西武は3―2の逆転勝利を飾った27日の日本ハム戦(ベルーナ)で、停電により試合が一時中断するアクシデントが発生した。
1点リードの9回に守護神・平良海馬投手(25)が1球を投じたところでバックスクリーンの電光掲示が消え、中継していたテレビ局の配信映像も途絶えた。球場内の照明に問題がなかったことで、約4分の中断ののち試合は再開され、そのまま逃げ切りに成功した。
停電の原因は調査中ながら電気系統のトラブルが発生した可能性が高いという。ベルーナドーム周辺では試合開始直後から激しい雷雨が降り続いていた。試合後は「音響設備の不具合」で勝利時に流れる球団歌は流れず、ファンはアカペラで熱唱。予定された渡部聖、長谷川のヒーローインタビューも中止となった。
ベルーナドームは通常のドーム球場とは異なり、壁がない「自然環境共生型」。そのため、想定外のアクシデントが発生することは多々ある。
狭山丘陵に立地し、周囲には多摩湖や狭山湖という水がめがあり、春先に濃霧が発生するとドーム内にも霧が立ち込める。また、ゲリラ豪雨に見舞われる夏場には、横殴りの雨が外野スタンド上空の屋根と外周通路の間から吹き込み、ファンがドーム内で傘を差す珍しい光景も生まれる。
さらに、外気とともに周辺の森林などにいる鳥や昆虫も出入りが自由。昆虫が苦手な選手にとっては〝鬼門球場〟となっている。6月27日の日本ハム戦ではエース・今井が「熱中症」のため、緊急降板するアクシデントにも見舞われた。

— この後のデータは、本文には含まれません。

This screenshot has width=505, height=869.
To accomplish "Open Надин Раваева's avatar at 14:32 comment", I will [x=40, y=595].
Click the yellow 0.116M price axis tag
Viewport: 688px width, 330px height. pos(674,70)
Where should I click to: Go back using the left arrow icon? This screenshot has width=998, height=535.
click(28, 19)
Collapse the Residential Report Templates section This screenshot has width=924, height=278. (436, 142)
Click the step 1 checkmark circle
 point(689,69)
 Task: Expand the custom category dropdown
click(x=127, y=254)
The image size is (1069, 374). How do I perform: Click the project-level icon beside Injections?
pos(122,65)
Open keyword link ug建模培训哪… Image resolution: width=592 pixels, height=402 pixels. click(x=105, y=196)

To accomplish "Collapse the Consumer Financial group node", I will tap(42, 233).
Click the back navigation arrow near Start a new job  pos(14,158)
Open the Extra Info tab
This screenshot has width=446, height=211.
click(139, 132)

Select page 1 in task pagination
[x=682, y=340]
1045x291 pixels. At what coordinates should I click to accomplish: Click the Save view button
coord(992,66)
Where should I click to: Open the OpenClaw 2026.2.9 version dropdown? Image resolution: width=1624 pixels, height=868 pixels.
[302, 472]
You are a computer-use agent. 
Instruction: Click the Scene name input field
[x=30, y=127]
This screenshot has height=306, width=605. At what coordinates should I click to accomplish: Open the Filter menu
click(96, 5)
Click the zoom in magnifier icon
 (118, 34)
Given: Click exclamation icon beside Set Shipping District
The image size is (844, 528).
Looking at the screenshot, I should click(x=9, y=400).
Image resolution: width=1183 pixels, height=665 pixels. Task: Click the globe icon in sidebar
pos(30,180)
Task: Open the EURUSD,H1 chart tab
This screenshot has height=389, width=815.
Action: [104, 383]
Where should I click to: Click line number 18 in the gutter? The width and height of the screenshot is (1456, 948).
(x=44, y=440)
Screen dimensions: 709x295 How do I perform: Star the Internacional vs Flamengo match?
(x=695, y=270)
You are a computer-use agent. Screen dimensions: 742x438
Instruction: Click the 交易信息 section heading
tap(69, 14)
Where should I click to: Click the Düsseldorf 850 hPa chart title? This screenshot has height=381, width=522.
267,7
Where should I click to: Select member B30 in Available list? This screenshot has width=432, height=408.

今回の一部停電について、関係者から「落雷の影響では」との臆測も聞かれる。猛暑が続く近年の気候変動にも関わる事案で、球団側も早急な改善策に迫られるが…。いずれにせよ、球場周辺の自然環境を受け入れながら「野球」というエンターテインメントとの共存を模索するしかない。